Stored items:
»»

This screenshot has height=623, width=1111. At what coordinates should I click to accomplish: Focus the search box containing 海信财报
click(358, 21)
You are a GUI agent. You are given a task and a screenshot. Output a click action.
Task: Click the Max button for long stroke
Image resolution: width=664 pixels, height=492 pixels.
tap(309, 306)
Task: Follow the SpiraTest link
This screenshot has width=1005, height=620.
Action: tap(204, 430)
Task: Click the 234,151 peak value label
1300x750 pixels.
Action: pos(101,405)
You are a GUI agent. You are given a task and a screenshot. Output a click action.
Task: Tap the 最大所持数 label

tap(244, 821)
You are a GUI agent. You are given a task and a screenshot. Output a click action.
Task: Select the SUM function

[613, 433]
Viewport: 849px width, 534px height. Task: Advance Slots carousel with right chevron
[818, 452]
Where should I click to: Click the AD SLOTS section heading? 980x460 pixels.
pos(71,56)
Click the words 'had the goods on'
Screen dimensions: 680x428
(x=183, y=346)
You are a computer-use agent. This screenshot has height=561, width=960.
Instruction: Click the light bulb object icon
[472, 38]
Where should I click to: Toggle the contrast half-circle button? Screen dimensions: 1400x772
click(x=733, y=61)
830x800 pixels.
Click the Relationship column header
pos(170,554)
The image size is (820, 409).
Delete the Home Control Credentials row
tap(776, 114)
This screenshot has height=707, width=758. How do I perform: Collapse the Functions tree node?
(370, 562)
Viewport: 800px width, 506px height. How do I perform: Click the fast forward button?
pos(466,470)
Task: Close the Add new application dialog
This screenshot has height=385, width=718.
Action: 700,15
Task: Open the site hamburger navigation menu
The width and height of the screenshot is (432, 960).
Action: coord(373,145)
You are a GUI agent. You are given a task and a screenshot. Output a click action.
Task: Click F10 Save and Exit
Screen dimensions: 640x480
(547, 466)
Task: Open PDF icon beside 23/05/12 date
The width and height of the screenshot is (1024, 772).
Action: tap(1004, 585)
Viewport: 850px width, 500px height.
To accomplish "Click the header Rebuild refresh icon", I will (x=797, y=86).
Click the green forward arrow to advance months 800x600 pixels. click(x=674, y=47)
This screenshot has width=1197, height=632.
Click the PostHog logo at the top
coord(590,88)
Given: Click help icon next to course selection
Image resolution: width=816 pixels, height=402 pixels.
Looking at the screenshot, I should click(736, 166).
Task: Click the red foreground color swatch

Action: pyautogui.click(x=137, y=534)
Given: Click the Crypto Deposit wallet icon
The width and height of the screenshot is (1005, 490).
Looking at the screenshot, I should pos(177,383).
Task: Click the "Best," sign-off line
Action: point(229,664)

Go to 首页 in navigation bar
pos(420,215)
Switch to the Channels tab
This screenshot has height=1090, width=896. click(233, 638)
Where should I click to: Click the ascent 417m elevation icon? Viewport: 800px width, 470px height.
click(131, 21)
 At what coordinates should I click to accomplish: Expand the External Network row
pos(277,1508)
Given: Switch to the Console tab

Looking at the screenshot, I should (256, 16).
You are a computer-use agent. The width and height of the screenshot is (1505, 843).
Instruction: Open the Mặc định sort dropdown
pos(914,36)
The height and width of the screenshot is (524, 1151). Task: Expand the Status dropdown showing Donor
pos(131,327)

««

What is expected:
Copy out every one of the rows above word for word, leaving each line unchanged.

Answer for the task:
This screenshot has height=623, width=1111. At what coordinates should I click to accomplish: Focus the search box containing 海信财报
click(358, 21)
You are a GUI agent. You are given a task and a screenshot. Output a click action.
Task: Click the Max button for long stroke
Image resolution: width=664 pixels, height=492 pixels.
tap(309, 306)
Task: Follow the SpiraTest link
This screenshot has width=1005, height=620.
Action: tap(204, 430)
Task: Click the 234,151 peak value label
1300x750 pixels.
Action: pos(101,405)
You are a GUI agent. You are given a task and a screenshot. Output a click action.
Task: Tap the 最大所持数 label

tap(244, 821)
You are a GUI agent. You are given a task and a screenshot. Output a click action.
Task: Select the SUM function

[613, 433]
Viewport: 849px width, 534px height. Task: Advance Slots carousel with right chevron
[818, 452]
Where should I click to: Click the AD SLOTS section heading? 980x460 pixels.
pos(71,56)
Click the words 'had the goods on'
Screen dimensions: 680x428
(x=183, y=346)
You are a computer-use agent. This screenshot has height=561, width=960.
Instruction: Click the light bulb object icon
[472, 38]
Where should I click to: Toggle the contrast half-circle button? Screen dimensions: 1400x772
click(x=733, y=61)
830x800 pixels.
Click the Relationship column header
pos(170,554)
The image size is (820, 409).
Delete the Home Control Credentials row
tap(776, 114)
This screenshot has height=707, width=758. How do I perform: Collapse the Functions tree node?
(370, 562)
Viewport: 800px width, 506px height. How do I perform: Click the fast forward button?
pos(466,470)
Task: Close the Add new application dialog
This screenshot has height=385, width=718.
Action: 700,15
Task: Open the site hamburger navigation menu
The width and height of the screenshot is (432, 960).
Action: coord(373,145)
You are a GUI agent. You are given a task and a screenshot. Output a click action.
Task: Click F10 Save and Exit
Screen dimensions: 640x480
(547, 466)
Task: Open PDF icon beside 23/05/12 date
The width and height of the screenshot is (1024, 772).
Action: tap(1004, 585)
Viewport: 850px width, 500px height.
To accomplish "Click the header Rebuild refresh icon", I will (x=797, y=86).
Click the green forward arrow to advance months 800x600 pixels. click(x=674, y=47)
This screenshot has width=1197, height=632.
Click the PostHog logo at the top
coord(590,88)
Given: Click help icon next to course selection
Image resolution: width=816 pixels, height=402 pixels.
Looking at the screenshot, I should click(736, 166).
Task: Click the red foreground color swatch

Action: pyautogui.click(x=137, y=534)
Given: Click the Crypto Deposit wallet icon
The width and height of the screenshot is (1005, 490).
Looking at the screenshot, I should pos(177,383).
Task: Click the "Best," sign-off line
Action: point(229,664)

Go to 首页 in navigation bar
pos(420,215)
Switch to the Channels tab
This screenshot has height=1090, width=896. click(233, 638)
Where should I click to: Click the ascent 417m elevation icon? Viewport: 800px width, 470px height.
click(131, 21)
 At what coordinates should I click to accomplish: Expand the External Network row
pos(277,1508)
Given: Switch to the Console tab

Looking at the screenshot, I should (256, 16).
You are a computer-use agent. The width and height of the screenshot is (1505, 843).
Instruction: Open the Mặc định sort dropdown
pos(914,36)
The height and width of the screenshot is (524, 1151). Task: Expand the Status dropdown showing Donor
pos(131,327)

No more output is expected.